INSTRUCTIONS TO FOLLOW
Work through the entries below and report how many lines include "option". The number alone is the answer.

TASK MATERIAL

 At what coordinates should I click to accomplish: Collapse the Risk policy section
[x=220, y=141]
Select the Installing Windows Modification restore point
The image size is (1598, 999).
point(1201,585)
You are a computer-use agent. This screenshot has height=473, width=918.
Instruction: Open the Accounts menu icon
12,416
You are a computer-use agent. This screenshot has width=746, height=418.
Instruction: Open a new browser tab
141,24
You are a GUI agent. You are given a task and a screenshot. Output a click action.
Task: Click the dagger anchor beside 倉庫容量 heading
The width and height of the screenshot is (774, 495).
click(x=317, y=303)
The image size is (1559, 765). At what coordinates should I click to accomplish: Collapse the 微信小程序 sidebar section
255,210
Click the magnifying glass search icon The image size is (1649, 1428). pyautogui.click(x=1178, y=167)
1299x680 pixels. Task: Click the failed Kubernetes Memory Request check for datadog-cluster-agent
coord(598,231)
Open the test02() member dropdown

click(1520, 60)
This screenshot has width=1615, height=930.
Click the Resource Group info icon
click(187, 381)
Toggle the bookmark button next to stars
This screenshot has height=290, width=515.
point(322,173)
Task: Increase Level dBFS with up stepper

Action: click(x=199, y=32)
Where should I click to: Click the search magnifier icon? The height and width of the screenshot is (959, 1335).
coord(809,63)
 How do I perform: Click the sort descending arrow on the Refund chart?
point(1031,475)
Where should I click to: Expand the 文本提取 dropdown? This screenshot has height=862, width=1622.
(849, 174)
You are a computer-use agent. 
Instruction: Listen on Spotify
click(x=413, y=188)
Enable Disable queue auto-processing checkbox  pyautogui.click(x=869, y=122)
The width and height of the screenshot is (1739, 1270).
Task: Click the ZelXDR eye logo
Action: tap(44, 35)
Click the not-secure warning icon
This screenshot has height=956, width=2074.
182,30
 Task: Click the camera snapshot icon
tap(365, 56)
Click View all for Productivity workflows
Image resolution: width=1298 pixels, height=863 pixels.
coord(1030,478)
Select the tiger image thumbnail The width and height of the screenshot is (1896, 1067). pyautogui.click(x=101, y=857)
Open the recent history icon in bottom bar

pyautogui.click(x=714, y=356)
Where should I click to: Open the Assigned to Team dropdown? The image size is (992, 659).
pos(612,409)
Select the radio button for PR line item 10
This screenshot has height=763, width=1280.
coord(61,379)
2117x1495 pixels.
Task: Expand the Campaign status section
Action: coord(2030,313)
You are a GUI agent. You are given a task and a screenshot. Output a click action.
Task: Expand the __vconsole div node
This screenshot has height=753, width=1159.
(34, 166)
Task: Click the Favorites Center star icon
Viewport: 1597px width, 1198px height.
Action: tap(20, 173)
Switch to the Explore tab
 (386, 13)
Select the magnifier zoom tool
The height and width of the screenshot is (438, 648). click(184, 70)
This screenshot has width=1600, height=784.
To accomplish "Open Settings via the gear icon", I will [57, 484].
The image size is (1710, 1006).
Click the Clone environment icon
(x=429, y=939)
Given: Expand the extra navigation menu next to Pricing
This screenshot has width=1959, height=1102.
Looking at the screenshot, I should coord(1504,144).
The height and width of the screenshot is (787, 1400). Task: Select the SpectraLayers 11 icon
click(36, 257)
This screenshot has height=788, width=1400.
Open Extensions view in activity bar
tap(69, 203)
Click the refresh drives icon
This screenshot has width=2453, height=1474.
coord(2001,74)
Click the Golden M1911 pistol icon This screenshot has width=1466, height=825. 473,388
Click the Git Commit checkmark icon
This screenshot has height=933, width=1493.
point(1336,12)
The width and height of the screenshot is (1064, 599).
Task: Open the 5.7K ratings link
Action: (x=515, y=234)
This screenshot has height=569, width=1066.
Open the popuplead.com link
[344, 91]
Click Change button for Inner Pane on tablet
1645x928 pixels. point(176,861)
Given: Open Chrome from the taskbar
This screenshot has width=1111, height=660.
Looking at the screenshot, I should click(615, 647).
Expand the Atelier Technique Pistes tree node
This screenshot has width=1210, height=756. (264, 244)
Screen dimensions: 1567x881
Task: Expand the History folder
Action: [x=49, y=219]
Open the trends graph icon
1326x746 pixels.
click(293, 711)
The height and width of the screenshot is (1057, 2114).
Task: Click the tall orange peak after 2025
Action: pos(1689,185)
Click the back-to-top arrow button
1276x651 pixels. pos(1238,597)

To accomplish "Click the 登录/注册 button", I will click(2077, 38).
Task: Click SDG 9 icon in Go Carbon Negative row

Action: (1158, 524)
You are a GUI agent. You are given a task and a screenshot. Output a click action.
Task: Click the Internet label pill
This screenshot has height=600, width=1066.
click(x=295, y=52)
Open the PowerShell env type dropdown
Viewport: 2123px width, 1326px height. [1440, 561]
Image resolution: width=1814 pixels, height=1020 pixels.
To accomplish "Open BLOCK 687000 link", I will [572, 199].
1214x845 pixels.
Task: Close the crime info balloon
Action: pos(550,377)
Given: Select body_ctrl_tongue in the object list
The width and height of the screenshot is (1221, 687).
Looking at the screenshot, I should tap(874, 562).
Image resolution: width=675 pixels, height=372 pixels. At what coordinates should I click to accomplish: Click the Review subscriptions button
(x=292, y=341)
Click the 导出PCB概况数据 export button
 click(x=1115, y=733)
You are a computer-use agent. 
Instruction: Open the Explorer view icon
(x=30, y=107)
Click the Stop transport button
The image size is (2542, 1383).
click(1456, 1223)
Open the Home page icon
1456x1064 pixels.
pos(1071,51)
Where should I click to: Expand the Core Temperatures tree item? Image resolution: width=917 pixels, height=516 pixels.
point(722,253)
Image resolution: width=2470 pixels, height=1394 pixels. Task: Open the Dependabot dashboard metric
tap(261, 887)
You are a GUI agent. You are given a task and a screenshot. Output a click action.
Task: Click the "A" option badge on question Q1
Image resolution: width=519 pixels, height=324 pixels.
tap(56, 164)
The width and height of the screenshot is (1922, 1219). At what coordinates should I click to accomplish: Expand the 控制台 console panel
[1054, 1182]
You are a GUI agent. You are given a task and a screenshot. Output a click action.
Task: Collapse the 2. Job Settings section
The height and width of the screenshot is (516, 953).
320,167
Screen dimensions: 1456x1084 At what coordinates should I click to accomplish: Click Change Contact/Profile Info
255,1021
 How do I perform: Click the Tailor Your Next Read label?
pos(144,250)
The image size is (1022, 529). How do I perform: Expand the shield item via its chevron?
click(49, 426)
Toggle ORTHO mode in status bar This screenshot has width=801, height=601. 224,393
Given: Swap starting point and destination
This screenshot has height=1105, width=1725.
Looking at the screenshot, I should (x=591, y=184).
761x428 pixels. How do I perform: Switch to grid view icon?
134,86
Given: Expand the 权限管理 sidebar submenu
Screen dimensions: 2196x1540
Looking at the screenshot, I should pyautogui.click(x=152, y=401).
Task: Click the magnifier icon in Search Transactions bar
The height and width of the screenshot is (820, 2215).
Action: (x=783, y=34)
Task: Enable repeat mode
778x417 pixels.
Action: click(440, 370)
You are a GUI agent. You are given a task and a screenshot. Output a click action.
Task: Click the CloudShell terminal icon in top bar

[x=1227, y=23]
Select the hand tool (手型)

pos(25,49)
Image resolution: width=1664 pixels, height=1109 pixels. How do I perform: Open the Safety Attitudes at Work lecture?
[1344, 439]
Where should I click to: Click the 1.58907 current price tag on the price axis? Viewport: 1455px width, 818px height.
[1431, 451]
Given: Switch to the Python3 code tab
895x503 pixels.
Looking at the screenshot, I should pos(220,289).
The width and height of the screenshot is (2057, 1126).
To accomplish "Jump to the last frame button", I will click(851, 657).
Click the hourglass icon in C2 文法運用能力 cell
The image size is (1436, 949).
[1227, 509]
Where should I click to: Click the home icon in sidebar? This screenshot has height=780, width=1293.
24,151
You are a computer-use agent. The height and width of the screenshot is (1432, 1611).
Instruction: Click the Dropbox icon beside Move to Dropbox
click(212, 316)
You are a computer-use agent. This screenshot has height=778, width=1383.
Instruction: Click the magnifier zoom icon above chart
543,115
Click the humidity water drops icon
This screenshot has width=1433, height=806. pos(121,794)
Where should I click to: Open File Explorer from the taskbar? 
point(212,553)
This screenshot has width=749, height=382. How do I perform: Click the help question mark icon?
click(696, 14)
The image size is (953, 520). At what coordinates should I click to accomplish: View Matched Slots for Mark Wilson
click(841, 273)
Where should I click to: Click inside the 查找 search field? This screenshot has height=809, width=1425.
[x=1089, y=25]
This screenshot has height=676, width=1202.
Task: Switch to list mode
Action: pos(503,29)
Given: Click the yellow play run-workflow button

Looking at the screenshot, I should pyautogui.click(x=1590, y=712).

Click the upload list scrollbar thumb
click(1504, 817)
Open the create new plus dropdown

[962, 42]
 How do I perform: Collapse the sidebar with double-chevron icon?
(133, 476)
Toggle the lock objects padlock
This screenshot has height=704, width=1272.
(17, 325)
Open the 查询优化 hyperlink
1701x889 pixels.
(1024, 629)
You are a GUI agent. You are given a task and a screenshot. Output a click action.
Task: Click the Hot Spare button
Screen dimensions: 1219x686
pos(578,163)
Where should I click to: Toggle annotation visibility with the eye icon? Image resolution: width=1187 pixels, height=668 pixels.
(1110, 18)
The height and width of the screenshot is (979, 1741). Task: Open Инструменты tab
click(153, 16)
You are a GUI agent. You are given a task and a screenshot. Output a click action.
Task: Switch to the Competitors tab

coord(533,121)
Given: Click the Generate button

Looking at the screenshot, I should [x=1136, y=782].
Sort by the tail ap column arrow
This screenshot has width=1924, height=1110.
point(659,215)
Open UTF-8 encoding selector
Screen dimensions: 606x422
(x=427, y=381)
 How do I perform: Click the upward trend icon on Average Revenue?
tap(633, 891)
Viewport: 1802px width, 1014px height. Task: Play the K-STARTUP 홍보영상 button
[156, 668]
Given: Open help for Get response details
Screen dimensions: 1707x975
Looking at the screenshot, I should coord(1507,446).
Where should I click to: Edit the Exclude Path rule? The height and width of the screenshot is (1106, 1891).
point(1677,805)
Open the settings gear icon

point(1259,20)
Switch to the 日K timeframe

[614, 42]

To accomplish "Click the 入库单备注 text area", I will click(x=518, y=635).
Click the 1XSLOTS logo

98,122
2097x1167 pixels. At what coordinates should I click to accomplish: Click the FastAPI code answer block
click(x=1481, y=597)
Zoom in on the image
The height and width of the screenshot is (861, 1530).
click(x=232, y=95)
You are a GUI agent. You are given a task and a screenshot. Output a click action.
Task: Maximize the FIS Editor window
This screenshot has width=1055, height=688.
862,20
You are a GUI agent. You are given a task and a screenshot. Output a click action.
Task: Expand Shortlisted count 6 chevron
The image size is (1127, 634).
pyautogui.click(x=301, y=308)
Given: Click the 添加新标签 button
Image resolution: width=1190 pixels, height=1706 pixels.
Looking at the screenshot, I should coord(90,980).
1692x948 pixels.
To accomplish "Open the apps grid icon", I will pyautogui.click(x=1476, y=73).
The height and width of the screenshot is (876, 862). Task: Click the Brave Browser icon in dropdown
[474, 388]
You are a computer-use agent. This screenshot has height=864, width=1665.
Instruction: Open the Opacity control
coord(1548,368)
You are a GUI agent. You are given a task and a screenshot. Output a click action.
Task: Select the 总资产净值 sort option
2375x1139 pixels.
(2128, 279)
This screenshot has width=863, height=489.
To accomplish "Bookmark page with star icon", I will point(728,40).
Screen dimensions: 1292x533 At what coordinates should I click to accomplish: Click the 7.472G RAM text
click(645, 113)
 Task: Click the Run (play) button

EXERCISE ANSWER
2